Here's something to note. Register your art work with the copyright office. It provides you with all the basic copyright protection you have if you don't register, which is a lot, but it also allows you to sue for any legal fees you have if you do get ripped off. You have to pay the lawyer out of your own pocket, unless they are willing to work on contingency of winning the case, but if you can recover the legal costs, you aren't out anything. And you can get a bigger settlement if you win.
In most case's a C&D letter will get the person to stop. If it does go past that, about 85% of cases are settled before they get get to a verdict because one side realizes they are screwed.
Contracts don't have to be long or complex. Most of my contracts are 1-2 pages long for something as simple as a map.
I wouldn't say he's doing it wrong, as there are better ways to do it.

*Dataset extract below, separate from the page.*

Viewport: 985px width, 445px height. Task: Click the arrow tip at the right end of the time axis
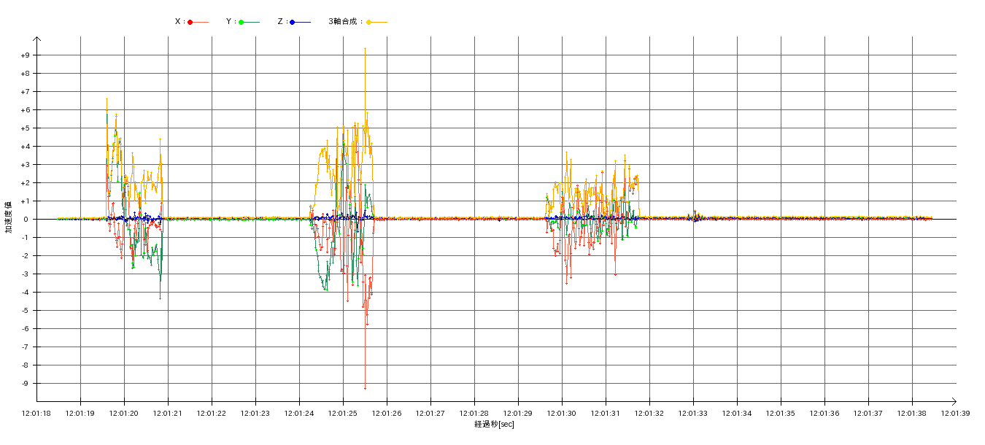pyautogui.click(x=955, y=401)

For example, I'd be less inclined for a client to say, I want the map to look like this, and send me an example of someone else's map. I'm not interested in aping someone else's style.
For books, I love it when I can tie the map into the story some how, to make it seem like it could be an object from the story. Example, just did a map for a book coming out, set in Wild West Texas of 1850's where Texas Rangers hunt monsters, like vampires, sirens, skinchangers and more.
Normally I don't read the manuscript, but did this time, and the idea I came up with was a period map that looked like it was ripped out of an atlas, and that a ranger had written notes all over it, marking the locations of various monsters. If I had just said, pick a style of map, I don't know if I would have gotten to that idea. I would have just executed what the client asked for.
Which is sometimes what you do. But to push things, you need to have your own voice. The map came out great. The author, who I worked directly with, and the creative director are both really really please with it. I am too, because it's more than just a map. It's an object connected to the text.
So, a commissions page can have a list of things for the client to consider, to help them fill out the information they need to provide.
If you really want to be a top notch map maker, you should be providing solutions and ideas to help elevate the map to more than what they were looking for.
That's how I personally approach it.